[LISTED RECORDS Boundary: Start]

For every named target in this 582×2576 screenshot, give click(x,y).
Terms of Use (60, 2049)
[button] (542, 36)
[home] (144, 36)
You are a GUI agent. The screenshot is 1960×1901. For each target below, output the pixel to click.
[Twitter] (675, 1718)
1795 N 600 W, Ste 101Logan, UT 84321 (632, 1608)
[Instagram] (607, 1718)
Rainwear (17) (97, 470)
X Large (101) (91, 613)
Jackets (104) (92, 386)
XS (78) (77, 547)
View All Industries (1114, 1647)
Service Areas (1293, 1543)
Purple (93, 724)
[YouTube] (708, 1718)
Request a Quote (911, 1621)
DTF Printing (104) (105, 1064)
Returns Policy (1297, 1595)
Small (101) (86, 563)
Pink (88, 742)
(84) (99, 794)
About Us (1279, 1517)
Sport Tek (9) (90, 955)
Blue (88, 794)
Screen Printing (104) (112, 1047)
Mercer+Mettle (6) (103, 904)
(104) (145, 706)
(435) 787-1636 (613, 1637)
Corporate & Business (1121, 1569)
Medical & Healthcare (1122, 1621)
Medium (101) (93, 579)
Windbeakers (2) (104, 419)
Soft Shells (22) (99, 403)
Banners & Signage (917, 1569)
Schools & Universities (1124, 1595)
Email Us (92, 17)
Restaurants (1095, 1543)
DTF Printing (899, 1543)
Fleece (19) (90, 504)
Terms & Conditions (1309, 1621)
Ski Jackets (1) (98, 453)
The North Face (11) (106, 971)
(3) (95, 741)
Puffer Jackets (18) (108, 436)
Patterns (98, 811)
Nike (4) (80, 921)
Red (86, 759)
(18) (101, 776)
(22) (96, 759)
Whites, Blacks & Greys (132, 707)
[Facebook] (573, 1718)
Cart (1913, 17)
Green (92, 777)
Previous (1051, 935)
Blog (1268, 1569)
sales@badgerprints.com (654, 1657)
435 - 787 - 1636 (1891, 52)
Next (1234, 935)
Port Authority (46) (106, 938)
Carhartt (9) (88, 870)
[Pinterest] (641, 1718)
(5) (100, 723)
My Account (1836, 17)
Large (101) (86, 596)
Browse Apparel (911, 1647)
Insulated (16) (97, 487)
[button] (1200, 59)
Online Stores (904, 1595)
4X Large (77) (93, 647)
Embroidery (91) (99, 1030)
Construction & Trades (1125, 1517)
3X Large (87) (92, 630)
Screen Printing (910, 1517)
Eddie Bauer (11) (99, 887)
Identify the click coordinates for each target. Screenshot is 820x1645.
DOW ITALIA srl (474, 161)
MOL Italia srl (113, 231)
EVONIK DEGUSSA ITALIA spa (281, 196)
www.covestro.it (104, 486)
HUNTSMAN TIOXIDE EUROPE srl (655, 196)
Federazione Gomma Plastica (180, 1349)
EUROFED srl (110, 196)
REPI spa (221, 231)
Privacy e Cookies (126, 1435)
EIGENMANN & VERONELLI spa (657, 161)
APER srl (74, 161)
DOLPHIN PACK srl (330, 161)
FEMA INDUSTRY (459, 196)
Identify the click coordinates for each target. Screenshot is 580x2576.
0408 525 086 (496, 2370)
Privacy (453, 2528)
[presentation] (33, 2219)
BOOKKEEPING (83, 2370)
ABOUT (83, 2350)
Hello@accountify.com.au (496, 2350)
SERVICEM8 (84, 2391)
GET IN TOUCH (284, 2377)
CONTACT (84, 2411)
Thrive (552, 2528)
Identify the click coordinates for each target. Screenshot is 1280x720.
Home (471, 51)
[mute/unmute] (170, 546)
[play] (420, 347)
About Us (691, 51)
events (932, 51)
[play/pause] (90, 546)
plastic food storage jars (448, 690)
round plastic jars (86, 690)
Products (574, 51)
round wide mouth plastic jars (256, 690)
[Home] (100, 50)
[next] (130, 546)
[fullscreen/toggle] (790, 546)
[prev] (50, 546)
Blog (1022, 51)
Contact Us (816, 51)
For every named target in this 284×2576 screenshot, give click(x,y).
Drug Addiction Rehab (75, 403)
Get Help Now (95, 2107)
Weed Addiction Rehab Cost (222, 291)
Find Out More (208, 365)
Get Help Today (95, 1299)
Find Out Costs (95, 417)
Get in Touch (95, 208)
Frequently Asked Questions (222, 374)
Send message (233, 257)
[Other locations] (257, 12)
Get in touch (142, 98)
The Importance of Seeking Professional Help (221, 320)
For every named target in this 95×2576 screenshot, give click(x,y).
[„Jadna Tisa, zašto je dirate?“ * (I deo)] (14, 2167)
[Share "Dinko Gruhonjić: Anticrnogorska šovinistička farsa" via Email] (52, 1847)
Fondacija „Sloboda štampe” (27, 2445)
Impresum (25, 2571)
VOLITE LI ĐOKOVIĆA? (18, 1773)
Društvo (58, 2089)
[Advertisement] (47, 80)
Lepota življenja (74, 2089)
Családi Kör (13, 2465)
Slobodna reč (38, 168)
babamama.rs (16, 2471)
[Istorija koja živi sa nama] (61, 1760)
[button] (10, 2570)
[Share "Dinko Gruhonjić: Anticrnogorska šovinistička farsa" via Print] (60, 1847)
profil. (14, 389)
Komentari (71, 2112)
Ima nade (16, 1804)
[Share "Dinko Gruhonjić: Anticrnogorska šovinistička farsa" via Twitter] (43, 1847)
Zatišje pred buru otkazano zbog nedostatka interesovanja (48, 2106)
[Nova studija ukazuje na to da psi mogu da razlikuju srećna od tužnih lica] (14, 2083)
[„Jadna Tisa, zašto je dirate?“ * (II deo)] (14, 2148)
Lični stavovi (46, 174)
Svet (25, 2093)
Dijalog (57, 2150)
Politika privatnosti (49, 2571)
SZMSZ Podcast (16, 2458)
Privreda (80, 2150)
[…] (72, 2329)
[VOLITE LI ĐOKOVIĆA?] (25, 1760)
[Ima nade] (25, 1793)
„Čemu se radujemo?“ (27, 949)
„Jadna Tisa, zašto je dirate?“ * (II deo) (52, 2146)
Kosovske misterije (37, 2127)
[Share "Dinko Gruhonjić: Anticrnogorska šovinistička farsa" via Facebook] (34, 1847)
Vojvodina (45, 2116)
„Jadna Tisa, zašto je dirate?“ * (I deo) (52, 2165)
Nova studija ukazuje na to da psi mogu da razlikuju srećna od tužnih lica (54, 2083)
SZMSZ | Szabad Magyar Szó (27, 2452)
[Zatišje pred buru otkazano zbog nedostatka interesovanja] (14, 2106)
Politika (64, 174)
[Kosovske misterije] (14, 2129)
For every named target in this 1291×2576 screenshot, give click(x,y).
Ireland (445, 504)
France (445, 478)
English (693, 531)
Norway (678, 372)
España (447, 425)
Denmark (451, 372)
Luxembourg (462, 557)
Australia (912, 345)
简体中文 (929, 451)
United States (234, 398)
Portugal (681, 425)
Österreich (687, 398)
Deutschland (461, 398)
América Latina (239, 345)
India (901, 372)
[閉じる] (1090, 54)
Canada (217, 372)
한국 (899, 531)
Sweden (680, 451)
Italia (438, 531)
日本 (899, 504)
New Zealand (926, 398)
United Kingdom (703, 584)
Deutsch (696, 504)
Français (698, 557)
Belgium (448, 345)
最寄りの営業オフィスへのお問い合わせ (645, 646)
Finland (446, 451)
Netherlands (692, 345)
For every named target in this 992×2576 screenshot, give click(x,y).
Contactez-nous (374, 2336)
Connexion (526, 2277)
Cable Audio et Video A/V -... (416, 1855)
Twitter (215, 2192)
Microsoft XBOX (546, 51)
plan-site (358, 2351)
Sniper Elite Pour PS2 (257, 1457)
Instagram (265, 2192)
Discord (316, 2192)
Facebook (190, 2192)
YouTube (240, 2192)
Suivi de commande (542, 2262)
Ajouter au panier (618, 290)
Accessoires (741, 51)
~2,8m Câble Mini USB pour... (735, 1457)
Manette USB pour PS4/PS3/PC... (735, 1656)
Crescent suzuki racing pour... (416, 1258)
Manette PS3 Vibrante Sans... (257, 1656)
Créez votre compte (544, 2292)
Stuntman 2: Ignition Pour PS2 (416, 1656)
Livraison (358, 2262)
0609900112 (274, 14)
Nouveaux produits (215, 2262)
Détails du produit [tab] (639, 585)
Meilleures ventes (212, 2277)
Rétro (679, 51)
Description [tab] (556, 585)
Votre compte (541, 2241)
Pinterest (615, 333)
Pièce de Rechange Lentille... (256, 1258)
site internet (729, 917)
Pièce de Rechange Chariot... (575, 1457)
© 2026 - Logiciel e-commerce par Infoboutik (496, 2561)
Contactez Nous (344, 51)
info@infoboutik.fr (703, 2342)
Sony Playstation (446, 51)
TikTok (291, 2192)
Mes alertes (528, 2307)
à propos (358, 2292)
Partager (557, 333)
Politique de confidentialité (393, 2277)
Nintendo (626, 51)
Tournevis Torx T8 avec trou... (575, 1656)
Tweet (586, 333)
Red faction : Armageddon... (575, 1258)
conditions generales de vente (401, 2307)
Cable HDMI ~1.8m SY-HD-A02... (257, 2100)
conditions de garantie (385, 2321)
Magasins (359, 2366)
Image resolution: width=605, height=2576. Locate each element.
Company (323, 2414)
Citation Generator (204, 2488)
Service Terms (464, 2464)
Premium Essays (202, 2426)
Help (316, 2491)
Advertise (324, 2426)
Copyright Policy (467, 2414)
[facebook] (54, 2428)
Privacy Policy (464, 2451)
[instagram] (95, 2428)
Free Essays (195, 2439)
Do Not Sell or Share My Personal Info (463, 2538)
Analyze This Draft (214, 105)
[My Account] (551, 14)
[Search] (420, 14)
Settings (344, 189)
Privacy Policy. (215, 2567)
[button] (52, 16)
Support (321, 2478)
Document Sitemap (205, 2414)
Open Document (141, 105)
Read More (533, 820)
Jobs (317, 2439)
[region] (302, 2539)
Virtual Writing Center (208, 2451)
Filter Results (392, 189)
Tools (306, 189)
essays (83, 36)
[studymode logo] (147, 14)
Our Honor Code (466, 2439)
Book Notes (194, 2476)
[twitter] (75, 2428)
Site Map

[LISTED RECORDS Boundary: End]

◆ PROBLEM REQUIREMENTS
Copy out each line of the data that includes the string "razlikuju".

◆ TASK RESULT
[Nova studija ukazuje na to da psi mogu da razlikuju srećna od tužnih lica] (14, 2083)
Nova studija ukazuje na to da psi mogu da razlikuju srećna od tužnih lica (54, 2083)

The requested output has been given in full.